I asked all who attended to be advocates for teachers in their buildings or districts, teachers who may come to them asking to use a tool an IT department may have blocked. I asked them all to believe in their staff, really to go to bat for them, because I know many classroom teachers do not feel as though they could ever “win” against IT. And rather than make the argument themselves, they give up at the first “access denied”. We need to have technology literate administrators, just as Karl Fisch and Terry Freedman blogged sometime last year about it is no longer ok to be a technologically illiterate teacher; I feel the same way about administrative staff as well. How are classroom teachers to move forward without support and understanding of what they are trying to accomplish from their building leaders? If the people in decision making positions are unaware of the tools and the possibilities those tools provide for students and learning then I’m afraid any significant change is light years away.

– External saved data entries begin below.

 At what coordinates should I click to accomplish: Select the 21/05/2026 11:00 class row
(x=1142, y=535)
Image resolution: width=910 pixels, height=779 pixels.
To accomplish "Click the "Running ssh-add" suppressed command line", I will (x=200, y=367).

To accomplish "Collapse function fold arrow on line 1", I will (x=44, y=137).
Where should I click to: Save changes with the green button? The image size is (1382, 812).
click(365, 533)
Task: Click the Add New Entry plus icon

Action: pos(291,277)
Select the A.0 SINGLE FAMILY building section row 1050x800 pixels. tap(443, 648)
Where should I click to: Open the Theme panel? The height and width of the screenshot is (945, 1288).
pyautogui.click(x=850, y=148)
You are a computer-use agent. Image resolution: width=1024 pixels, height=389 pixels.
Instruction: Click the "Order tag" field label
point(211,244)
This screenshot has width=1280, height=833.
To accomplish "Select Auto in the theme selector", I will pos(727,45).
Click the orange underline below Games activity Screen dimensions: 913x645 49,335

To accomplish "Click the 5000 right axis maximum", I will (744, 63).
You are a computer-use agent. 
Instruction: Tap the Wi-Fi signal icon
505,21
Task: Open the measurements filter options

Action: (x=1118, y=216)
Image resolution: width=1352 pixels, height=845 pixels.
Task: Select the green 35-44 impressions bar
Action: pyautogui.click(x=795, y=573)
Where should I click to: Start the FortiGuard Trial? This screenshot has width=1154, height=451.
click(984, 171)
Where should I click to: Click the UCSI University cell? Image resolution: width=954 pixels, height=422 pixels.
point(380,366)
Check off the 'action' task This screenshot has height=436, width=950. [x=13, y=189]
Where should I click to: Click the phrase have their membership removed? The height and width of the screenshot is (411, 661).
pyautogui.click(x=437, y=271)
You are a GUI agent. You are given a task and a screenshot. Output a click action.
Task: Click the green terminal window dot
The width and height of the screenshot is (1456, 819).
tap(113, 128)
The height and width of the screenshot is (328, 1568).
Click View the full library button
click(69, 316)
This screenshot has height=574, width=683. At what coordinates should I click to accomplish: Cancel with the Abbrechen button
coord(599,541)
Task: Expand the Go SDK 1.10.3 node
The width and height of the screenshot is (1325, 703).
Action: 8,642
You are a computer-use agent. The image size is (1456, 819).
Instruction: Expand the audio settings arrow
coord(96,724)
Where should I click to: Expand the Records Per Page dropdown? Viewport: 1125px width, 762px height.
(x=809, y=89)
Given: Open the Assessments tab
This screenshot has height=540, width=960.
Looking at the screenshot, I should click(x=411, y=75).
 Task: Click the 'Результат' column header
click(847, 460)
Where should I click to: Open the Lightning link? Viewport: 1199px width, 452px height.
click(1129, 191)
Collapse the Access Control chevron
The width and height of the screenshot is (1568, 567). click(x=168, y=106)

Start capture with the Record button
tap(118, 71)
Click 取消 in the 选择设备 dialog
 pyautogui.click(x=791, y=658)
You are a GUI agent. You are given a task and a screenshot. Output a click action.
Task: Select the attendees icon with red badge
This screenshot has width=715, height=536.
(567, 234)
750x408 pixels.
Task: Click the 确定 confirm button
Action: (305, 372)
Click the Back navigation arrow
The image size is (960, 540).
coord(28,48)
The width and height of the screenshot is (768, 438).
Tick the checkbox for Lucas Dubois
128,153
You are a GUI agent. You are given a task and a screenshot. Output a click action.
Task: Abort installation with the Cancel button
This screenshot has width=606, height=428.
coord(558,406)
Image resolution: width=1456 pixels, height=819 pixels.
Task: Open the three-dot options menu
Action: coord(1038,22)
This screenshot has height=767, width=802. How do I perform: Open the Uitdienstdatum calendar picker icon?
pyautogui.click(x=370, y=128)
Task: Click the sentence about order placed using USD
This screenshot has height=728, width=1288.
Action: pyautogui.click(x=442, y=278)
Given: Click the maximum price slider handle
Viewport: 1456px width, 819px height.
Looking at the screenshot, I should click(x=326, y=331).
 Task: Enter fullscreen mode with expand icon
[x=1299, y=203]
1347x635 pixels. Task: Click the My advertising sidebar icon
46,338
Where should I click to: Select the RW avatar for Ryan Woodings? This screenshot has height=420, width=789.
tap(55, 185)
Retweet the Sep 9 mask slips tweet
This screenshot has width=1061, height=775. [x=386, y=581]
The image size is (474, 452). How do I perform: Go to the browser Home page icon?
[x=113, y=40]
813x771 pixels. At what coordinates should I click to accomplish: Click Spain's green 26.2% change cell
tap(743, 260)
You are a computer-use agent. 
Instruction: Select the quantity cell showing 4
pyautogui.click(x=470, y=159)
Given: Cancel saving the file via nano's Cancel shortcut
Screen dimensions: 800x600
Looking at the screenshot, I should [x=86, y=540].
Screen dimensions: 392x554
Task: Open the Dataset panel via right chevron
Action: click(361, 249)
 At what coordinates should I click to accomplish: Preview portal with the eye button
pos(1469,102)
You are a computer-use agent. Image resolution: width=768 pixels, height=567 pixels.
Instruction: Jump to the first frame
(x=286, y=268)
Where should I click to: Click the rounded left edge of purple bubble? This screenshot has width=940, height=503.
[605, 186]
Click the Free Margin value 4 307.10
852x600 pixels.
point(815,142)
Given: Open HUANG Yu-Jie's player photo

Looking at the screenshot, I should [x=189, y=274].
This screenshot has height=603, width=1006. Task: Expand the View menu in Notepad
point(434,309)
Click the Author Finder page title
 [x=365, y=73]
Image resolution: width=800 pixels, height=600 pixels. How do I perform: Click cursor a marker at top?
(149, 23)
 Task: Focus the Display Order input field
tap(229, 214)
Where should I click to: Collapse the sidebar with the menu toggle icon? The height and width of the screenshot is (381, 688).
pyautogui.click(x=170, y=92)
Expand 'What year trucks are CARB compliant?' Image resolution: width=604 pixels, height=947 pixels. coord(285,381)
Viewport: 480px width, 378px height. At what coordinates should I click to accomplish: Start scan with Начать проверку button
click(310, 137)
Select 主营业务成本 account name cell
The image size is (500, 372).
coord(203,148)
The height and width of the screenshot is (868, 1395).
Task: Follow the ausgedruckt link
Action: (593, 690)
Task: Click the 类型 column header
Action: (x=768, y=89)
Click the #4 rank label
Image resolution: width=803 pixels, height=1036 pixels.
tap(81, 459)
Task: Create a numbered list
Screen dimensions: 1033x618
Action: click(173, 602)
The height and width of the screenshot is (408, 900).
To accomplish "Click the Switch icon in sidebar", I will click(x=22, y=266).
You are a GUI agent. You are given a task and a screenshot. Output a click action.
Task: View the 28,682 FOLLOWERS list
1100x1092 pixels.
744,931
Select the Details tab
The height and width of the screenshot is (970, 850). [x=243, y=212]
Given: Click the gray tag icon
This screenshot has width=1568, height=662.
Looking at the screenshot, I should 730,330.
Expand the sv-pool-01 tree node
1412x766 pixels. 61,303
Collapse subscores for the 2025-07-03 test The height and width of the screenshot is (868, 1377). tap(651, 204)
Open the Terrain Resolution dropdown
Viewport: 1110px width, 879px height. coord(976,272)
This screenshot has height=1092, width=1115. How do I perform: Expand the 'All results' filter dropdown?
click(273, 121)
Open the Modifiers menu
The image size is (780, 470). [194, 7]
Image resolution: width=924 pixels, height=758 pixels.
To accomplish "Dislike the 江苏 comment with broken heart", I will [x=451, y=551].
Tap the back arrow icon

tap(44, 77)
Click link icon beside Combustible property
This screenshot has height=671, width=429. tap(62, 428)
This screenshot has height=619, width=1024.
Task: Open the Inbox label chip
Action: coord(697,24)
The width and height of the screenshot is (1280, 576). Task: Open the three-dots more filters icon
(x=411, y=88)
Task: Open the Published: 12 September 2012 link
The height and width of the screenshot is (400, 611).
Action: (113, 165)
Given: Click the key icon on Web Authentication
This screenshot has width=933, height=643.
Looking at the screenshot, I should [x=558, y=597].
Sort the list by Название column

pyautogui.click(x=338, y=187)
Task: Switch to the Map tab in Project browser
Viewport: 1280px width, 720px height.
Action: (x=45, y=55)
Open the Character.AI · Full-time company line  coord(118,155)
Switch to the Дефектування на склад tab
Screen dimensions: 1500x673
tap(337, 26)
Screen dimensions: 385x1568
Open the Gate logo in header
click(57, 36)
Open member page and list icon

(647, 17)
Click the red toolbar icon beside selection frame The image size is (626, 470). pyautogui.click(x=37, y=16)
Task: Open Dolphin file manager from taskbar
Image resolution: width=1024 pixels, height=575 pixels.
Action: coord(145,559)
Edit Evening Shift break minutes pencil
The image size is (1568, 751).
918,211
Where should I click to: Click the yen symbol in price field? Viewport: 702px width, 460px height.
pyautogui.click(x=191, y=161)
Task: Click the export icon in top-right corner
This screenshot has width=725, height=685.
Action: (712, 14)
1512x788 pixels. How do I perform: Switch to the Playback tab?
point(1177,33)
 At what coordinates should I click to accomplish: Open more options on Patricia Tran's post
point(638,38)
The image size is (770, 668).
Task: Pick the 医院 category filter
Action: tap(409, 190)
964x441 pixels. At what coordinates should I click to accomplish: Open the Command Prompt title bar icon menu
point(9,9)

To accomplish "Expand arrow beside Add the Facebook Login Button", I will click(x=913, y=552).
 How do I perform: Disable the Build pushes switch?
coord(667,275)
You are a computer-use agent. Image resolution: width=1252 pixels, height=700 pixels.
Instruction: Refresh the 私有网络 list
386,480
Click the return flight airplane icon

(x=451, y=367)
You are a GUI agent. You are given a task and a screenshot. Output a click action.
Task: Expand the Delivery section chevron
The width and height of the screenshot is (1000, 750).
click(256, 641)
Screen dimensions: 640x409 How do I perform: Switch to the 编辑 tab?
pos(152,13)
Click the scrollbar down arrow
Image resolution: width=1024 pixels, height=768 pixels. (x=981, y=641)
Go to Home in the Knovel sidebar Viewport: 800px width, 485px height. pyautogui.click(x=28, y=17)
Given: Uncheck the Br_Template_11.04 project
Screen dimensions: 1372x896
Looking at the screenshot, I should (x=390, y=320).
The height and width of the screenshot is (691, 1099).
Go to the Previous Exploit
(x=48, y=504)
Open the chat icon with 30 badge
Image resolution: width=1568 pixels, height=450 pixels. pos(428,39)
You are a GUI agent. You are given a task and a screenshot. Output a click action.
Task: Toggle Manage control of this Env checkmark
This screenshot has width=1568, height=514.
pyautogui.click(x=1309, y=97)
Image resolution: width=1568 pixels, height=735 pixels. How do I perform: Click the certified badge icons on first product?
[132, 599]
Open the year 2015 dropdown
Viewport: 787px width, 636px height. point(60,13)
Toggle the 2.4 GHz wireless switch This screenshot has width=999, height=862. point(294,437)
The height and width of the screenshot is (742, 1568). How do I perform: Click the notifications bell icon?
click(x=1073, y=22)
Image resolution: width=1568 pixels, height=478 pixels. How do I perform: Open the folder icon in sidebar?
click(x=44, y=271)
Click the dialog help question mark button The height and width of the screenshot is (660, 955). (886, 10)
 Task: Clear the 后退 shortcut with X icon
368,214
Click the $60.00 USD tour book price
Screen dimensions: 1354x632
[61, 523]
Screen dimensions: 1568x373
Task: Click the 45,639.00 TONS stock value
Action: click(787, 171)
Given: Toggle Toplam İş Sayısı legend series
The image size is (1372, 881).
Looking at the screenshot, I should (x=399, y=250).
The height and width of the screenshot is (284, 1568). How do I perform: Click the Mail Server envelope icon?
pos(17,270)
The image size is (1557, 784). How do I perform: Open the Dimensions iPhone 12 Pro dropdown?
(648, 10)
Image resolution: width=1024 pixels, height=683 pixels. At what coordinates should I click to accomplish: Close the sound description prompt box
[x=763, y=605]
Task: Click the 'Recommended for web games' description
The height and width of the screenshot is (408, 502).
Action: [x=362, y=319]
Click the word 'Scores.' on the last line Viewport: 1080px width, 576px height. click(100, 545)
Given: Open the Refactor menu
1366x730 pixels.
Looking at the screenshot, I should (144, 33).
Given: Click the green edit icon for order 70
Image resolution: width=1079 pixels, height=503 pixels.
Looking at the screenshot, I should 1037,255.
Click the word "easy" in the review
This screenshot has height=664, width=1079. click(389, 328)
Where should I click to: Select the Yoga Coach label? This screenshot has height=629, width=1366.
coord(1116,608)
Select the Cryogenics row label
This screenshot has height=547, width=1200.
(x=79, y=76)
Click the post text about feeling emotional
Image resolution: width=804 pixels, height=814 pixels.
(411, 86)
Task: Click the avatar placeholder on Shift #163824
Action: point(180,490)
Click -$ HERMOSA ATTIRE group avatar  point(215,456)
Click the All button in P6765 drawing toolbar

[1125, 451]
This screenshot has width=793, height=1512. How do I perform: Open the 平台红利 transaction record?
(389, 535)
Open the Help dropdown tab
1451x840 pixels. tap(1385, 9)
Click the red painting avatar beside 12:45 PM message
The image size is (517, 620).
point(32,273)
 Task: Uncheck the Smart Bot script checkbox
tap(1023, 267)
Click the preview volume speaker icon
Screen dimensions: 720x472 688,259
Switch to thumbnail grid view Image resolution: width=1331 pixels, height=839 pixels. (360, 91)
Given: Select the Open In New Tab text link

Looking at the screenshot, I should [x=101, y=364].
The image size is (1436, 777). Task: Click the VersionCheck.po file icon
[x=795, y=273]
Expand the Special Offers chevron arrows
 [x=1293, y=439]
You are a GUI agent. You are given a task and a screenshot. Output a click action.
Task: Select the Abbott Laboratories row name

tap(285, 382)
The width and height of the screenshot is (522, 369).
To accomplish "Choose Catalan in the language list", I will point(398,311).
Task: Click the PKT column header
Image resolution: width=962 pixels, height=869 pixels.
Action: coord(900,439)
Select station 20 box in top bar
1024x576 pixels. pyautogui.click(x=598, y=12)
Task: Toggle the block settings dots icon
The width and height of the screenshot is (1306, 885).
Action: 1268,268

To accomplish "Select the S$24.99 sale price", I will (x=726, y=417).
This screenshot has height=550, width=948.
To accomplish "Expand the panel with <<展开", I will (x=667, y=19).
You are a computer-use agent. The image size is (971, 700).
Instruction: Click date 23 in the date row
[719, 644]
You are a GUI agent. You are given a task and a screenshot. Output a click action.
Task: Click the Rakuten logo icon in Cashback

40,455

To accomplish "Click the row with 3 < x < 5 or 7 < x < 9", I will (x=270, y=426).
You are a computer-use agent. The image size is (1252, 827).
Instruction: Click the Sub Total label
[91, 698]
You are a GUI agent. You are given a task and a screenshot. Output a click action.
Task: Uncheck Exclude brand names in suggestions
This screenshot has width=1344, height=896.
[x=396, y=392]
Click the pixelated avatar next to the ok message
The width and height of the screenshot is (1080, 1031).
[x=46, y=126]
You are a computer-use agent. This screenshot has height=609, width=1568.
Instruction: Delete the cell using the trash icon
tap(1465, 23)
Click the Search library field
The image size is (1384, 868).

I hope to be able to have administrative staff development in my district this summer, and I hope as a result of yesterday’s sessions there may also be the possibility of offering something similar for all districts through the Intermediate Unit, as was done yesterday. I get impatient I know, thinking so many in people in leadership roles have no idea of the types of networks and collaborations we have at our fingertips. The resources we have available to one another and the sharing that takes place 24/6/365. I have to find a way to bring that awareness to my district.
Here is a link to a wiki I would like to use in the summer for any staff development I do on social networking, networked learning. Thanks to anyone who contributes.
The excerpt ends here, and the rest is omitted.